→ **EXERCISE DIRECTIONS**
Every record should be restated exactly, with no images included.
PROVIDED ENTRIES: Begin
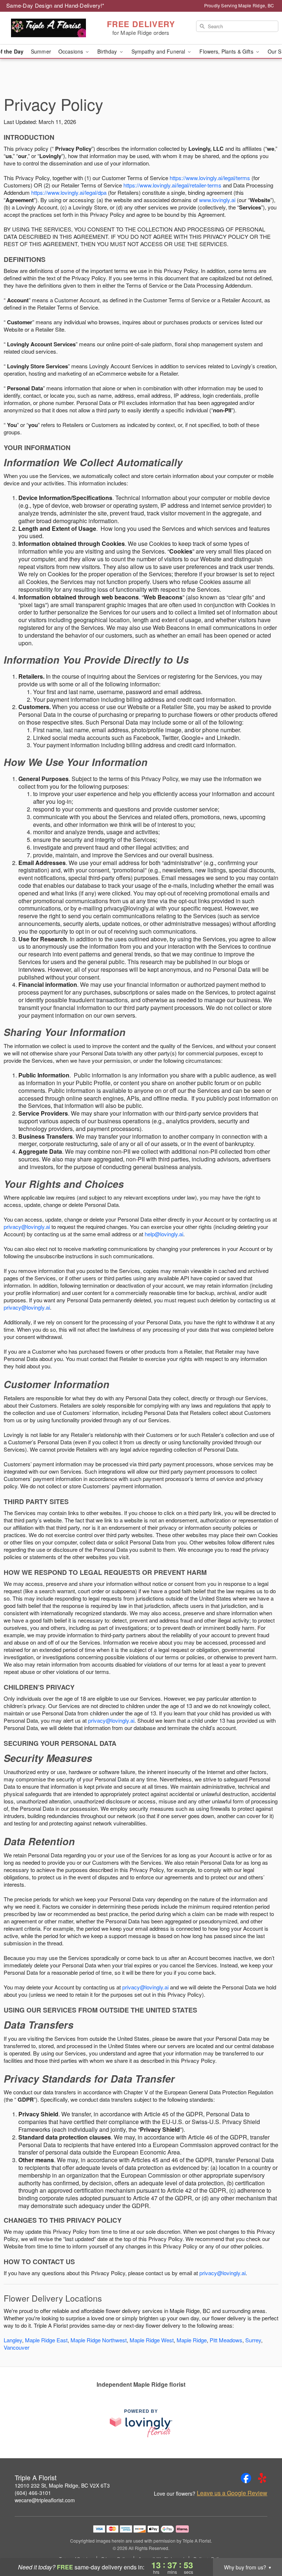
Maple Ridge (192, 2340)
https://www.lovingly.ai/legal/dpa (68, 192)
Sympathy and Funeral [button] (159, 51)
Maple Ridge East (46, 2340)
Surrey (253, 2340)
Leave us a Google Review (232, 2493)
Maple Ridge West (152, 2340)
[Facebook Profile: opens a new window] (246, 2478)
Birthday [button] (107, 51)
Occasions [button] (71, 51)
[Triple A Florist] (48, 28)
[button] (262, 2545)
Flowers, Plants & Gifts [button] (226, 51)
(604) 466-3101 (33, 2492)
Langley (13, 2340)
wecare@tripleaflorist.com (45, 2500)
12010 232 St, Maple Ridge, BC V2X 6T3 (62, 2485)
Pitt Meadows (226, 2340)
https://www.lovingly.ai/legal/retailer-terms (172, 185)
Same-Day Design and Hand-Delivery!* (55, 5)
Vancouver (16, 2347)
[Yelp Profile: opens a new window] (262, 2478)
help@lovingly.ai (164, 1234)
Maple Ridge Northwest (98, 2340)
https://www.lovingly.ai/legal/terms (210, 178)
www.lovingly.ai (217, 200)
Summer (41, 51)
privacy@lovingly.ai (27, 1226)
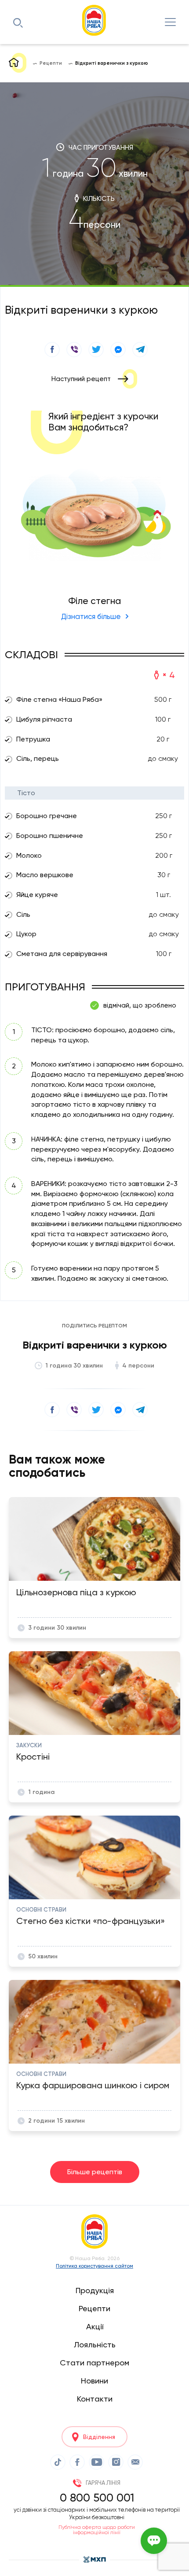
PROVIDED ENTRIES: End
→ **REPLY TO THE TASK**
Maple Ridge (192, 2340)
https://www.lovingly.ai/legal/dpa (68, 192)
Sympathy and Funeral [button] (159, 51)
Maple Ridge East (46, 2340)
Surrey (253, 2340)
Leave us a Google Review (232, 2493)
Maple Ridge West (152, 2340)
[Facebook Profile: opens a new window] (246, 2478)
Birthday [button] (107, 51)
Occasions [button] (71, 51)
[Triple A Florist] (48, 28)
[button] (262, 2545)
Flowers, Plants & Gifts [button] (226, 51)
(604) 466-3101 (33, 2492)
Langley (13, 2340)
wecare@tripleaflorist.com (45, 2500)
12010 232 St, Maple Ridge, BC V2X 6T3 (62, 2485)
Pitt Meadows (226, 2340)
https://www.lovingly.ai/legal/retailer-terms (172, 185)
Same-Day Design and Hand-Delivery!* (55, 5)
Vancouver (16, 2347)
[Yelp Profile: opens a new window] (262, 2478)
help@lovingly.ai (164, 1234)
Maple Ridge Northwest (98, 2340)
https://www.lovingly.ai/legal/terms (210, 178)
www.lovingly.ai (217, 200)
Summer (41, 51)
privacy@lovingly.ai (27, 1226)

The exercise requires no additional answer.